There were 34 households in Shageluk, of which 44.1% had children under the age of 18 living in them. Of all households, 29.4% were married-couple households, 41.2% were households with a male householder and no spouse or partner present, and 11.8% were households with a female householder and no spouse or partner present. About 26.5% of all households were made up of individuals and 8.8% had someone living alone who was 65 years of age or older.

There were 42 housing units, of which 19.0% were vacant. The homeowner vacancy rate was 7.1% and the rental vacancy rate was 20.0%.

Racial composition as of the 2020 census
| Race | Number | Percent |
|---|---|---|
| White | 4 | 4.0% |
| Black or African American | 0 | 0.0% |
| American Indian and Alaska Native | 91 | 91.0% |
| Asian | 0 | 0.0% |
| Native Hawaiian and Other Pacific Islander | 0 | 0.0% |
| Some other race | 2 | 2.0% |
| Two or more races | 3 | 3.0% |
| Hispanic or Latino (of any race) | 3 | 3.0% |

===2000 census===

As of the census of 2000, there were 129 people, 36 households, and 29 families residing in the city. The population density was 12.2 PD/sqmi. There were 52 housing units at an average density of 4.9 /sqmi. The racial makeup of the city was 3.10% White and 96.90% Native American.

There were 36 households, out of which 44.4% had children under the age of 18 living with them, 33.3% were married couples living together, 33.3% had a female householder with no husband present, and 16.7% were non-families. 16.7% of all households were made up of individuals, and none had someone living alone who was 65 years of age or older. The average household size was 3.58 and the average family size was 3.83.

In the city, the age distribution of the population shows 42.6% under the age of 18, 7.0% from 18 to 24, 25.6% from 25 to 44, 14.7% from 45 to 64, and 10.1% who were 65 years of age or older. The median age was 26 years. For every 100 females, there were 108.1 males. For every 100 females age 18 and over, there were 124.2 males.

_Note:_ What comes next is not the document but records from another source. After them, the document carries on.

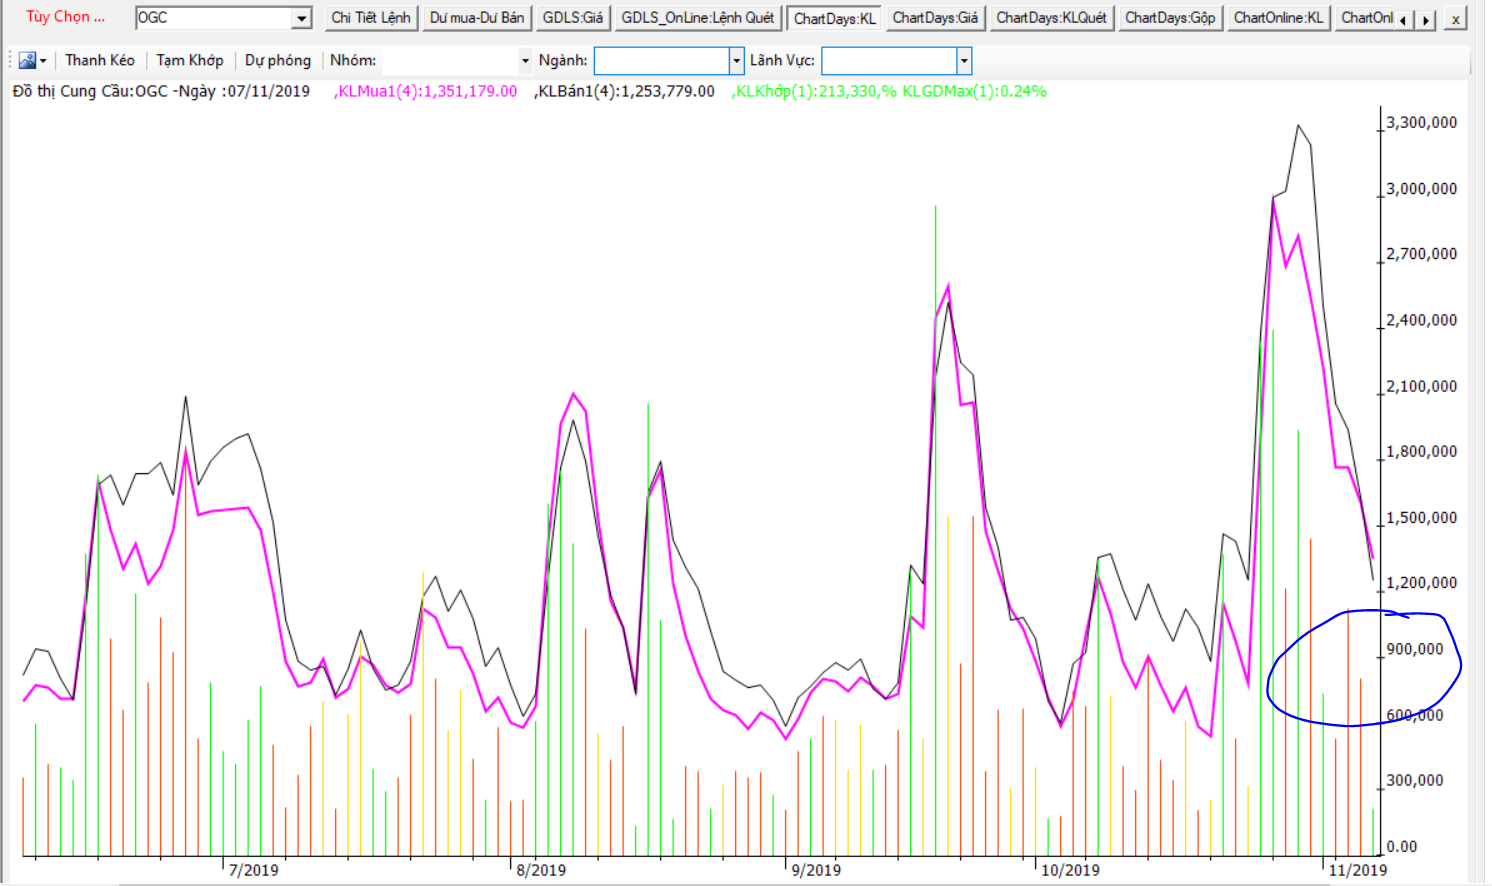The width and height of the screenshot is (1492, 886).
Task: Click the Dự phóng toolbar button
Action: click(x=278, y=61)
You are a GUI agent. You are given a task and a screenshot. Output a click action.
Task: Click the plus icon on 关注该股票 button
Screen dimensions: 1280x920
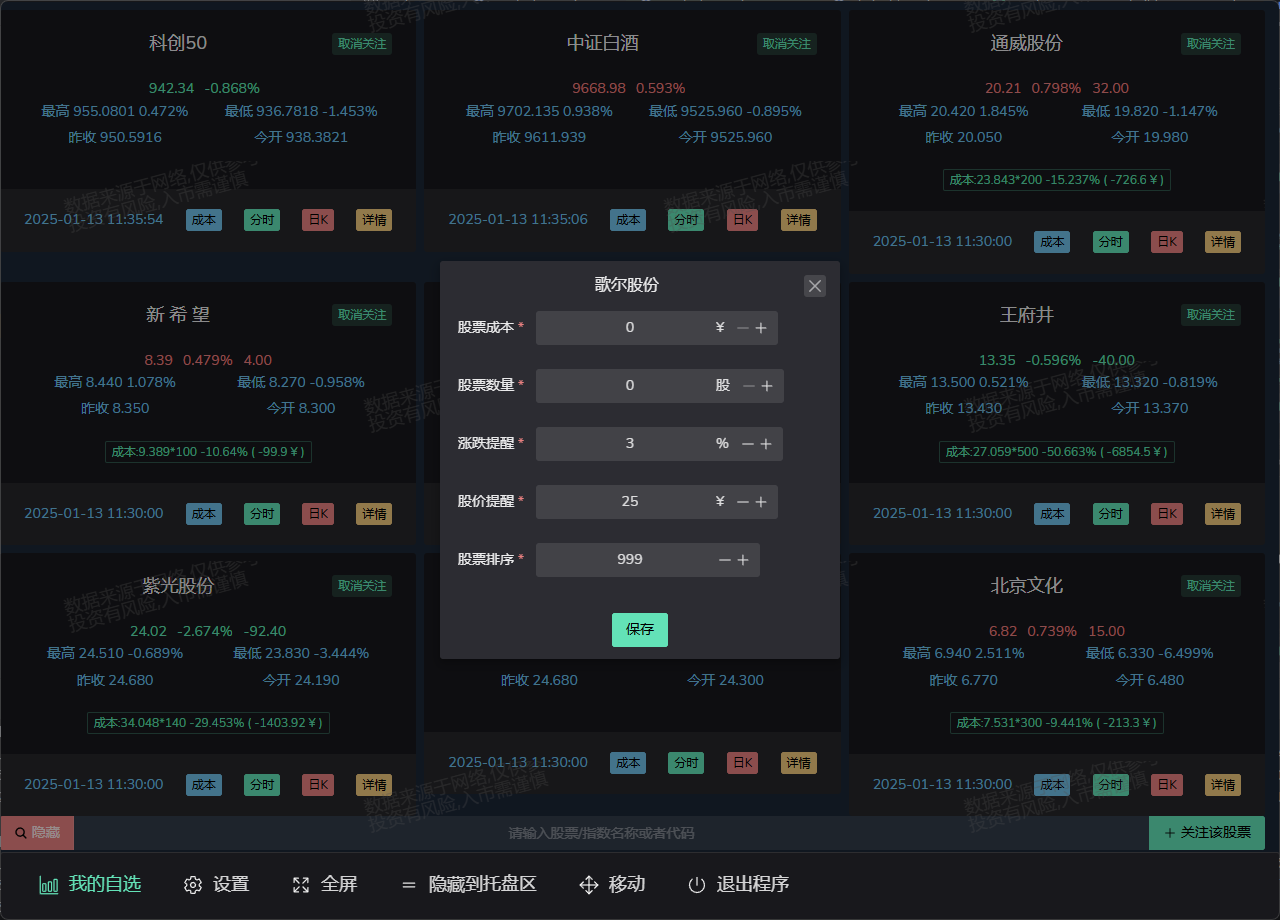coord(1172,833)
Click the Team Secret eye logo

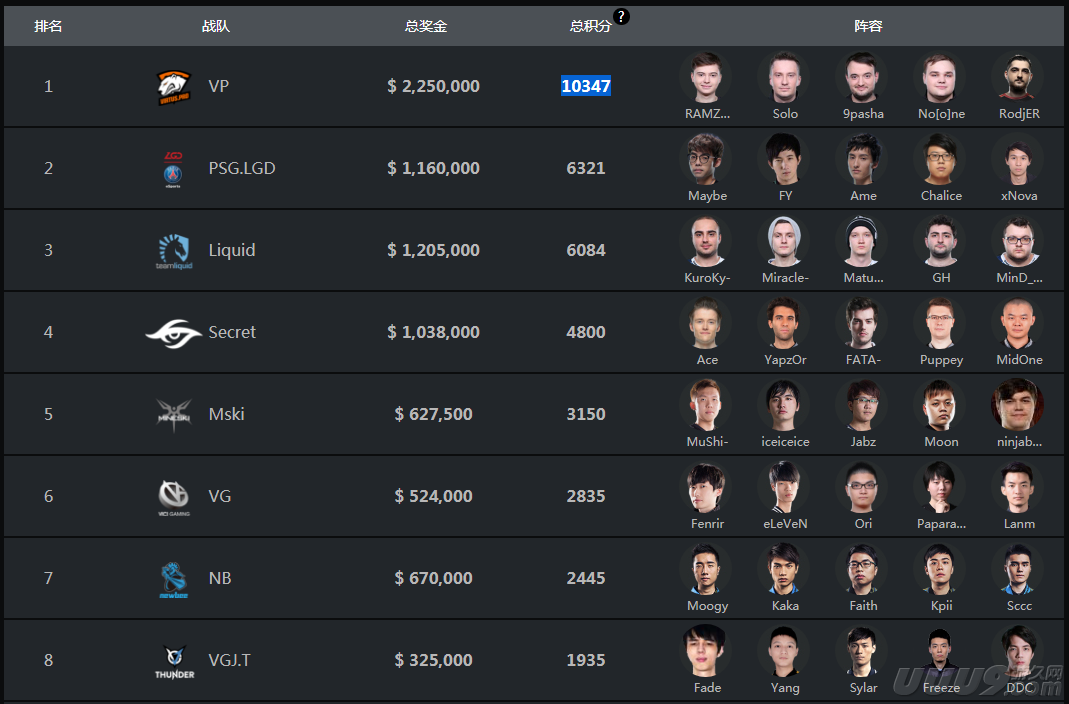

The median income for a household in the city was $26,667, and the median income for a family was $24,000. Males had a median income of $11,250 versus $22,083 for females. The per capita income for the city was $7,587.
==Transportation==
It is served by the Shageluk Airport.

==Education==
The Iditarod Area School District operates the Innoko River School in Shageluk.